Brookings went so far as to specifically invite to their conferences and provide speaking venues for known terrorist supporting clerics like Sheik Yusuf Al Qaradawi, who had openly issued religious declarations calling for the killing of Americans and Jews throughout the Islamic world. Speaking before one of the annual Brookings-Doha conferences in 2002, Qaradawi actually used his platform to sanction suicide bombings. Yet, despite his continued support for suicide bombings and his continued leadership in fundraising for Hamas, Brookings invited Qaradawi back to speak at its annual 2007 Brookings/Doha Conference, where he sat next to Brookings official Ambassador Martin Indyk on the dais. Furthermore, after receiving financial support from Qatar, Brookings scholars also issued papers that provided political legitimacy to such terrorist groups as Hamas in which they claimed falsely that Hamas had become moderate and was willing to accept Israel's right to exist.
The four-part Investigative Series, titled "Brookings Sells Soul to Qatar's Terror Agenda," reviews the proceedings of 12 annual conferences co-sponsored by Brookings and the government of Qatar comprising more than 125 speeches, interviews, lectures and symposia; a dozen Brookings-based programs that were linked to the Qatari financed outreach to the Muslim world; and analyzed 27 papers sponsored and issued by the Brookings Institution and scholars based in Washington and at the Brookings Doha Center since 2002.

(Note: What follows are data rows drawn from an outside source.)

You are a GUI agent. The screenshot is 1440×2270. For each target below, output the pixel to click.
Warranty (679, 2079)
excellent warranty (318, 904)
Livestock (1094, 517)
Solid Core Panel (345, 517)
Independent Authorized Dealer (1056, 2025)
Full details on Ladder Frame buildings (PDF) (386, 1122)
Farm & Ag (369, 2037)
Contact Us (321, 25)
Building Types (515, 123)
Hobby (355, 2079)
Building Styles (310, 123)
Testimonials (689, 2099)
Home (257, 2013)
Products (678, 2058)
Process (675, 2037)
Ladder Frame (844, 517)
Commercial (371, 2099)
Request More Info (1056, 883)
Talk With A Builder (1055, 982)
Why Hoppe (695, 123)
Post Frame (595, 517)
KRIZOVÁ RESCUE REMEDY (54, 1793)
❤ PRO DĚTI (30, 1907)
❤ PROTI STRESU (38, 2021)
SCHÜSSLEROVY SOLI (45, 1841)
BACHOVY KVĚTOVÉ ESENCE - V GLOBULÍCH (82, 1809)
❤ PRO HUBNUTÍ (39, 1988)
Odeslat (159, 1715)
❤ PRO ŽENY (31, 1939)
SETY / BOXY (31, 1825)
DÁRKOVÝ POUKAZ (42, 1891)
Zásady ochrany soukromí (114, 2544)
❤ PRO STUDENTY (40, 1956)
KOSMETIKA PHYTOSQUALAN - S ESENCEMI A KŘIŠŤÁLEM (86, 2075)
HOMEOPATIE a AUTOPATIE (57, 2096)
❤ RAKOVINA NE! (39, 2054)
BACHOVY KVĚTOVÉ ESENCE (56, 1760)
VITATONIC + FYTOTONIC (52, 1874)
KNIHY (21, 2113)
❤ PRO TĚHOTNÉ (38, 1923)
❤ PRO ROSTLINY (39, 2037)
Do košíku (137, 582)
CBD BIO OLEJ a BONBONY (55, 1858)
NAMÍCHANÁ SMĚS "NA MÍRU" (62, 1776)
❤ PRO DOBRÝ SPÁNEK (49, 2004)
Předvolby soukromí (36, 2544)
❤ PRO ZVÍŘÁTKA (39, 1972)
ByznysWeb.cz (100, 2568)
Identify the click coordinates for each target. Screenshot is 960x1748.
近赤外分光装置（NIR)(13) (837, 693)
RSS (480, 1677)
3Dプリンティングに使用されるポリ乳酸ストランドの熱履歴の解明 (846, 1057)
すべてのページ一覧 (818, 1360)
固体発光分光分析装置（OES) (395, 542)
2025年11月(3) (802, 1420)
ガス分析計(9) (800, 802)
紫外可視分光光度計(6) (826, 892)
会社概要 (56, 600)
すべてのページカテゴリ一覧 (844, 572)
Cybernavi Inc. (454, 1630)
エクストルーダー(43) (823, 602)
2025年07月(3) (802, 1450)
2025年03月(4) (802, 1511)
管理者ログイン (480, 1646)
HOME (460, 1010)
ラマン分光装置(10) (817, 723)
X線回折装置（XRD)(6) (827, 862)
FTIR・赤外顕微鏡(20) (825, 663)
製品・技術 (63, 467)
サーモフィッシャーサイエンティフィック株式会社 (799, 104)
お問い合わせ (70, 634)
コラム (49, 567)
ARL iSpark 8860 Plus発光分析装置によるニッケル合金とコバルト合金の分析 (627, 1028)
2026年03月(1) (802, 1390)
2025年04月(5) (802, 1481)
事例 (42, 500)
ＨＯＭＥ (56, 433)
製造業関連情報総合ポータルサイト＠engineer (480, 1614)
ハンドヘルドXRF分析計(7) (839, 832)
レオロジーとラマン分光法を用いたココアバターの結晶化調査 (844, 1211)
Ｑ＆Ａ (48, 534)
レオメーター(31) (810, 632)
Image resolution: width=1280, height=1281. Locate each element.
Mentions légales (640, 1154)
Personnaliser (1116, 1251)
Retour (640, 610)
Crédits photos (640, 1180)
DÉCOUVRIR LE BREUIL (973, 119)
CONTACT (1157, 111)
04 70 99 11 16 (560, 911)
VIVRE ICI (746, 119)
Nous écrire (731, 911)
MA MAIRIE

"The Brookings Institution bills itself as 'the most influential, most quoted and most trusted think tank in the world,' but should it be?," the series begins. "Brookings' long-term relationship with the Qatari government – a notorious supporter of terror in the Middle East – casts a dark cloud over such a lofty claim to credibility."
The IPT is a nonprofit research group founded by Emerson in 1995. It is recognized as the world's most comprehensive data center on radical Islamic terrorist groups. For more than a decade, the IPT has investigated the operations, funding, activities and front groups of Islamic terrorist and extremist groups in the United States and around the world.